The French speciality drugmaker posted €2.58bn in sales for the full-year, up nearly 15%, thanks to another strong performance for cancer drugs Somatuline (lanreotide) and Cabometyx (cabozantinib) as well as Dysport (abobotulinumtoxinA), a rival to Allergan’s big-selling Botox brand.
New chief executive Aymeric Le Chatelier – who took the helm after former CEO David Meek jumped ship following the palovarotene fiasco – said 2019 was an “excellent year” regardless of the setback, adding that “the fundamentals of our business remain strong”.
Under Meek, Ipsen paid $1.3bn to take control of palovarotene via the purchase of Clementia Pharma a year ago, saying at the time that the drug – a retinoic acid receptor gamma (RARγ) selective agonist for rare bone disease fibrodysplasia ossificans progressiva (FOP) – was a “de-risked” asset.
Fast forward to December 2019, and the FDA had issued a partial clinical hold that brought dosing in children to a halt.

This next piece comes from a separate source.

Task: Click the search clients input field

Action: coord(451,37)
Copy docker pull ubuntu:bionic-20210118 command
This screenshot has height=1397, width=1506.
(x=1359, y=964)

Then, just last month, Ipsen said the drug had failed a futility test in its registrational MOVE trial, suggesting it was heading for failure.
The drugmaker isn’t calling time on the programme just yet, saying this morning it will continue development while carrying out further analyses on the MOVE data and discussing the safety concerns with the FDA.
It hopes to “define next steps for the clinical programme to bring palovarotene to patients as quickly as possible”, according to its annual results statement.
Shares in the company dropped sharply this morning, despite the rise in sales and a near-19% rise on operating profit to €783m in 2019, but had started to recover in mid-morning trading. Margins at the company even rose slightly, despite the palovarotene impairment charge.
La Chatelier said there was no suggestion that Ipsen would rein in its strategy of building a pipeline of rare disease therapies, pointing to the company’s recent $535m licensing deal for Blueprint Medicines’ BLU-782, an ALK2 inhibitor in phase 1 development for the treatment of FOP.
Rival candidates for FOP are however coming through the pipeline, including Regeneron’s antibody garetosmab that generated positive phase 2 results in the disease last month, including a 90% reduction in new bone lesions.
In the near-term, Ipsen’s late-stage R&D beyond palovarotene is focused mainly on line extensions for existing drugs.
The company is waiting for phase 3 results for Cabometyx in combination with Bristol-Myers Squibb’s immunotherapy Opdivo (nivolumab) in first-line renal cell carcinoma, which could add further momentum to a product that grew 83% to €242m last year.
It also has data due in the coming months for Onivyde (irinotecan liposome injection) in first-line pancreatic cancer and second-line small cell lung cancer. Onivyde grew 17% to €134m last year, but showed signs of weakness in the fourth quarter.
Ipsen remains highly reliant on Somatuline however and, last year, the company said it could face generic competition to the product from 2021 in Europe. Sales of the product in 2019 grew 18% to just over €1bn.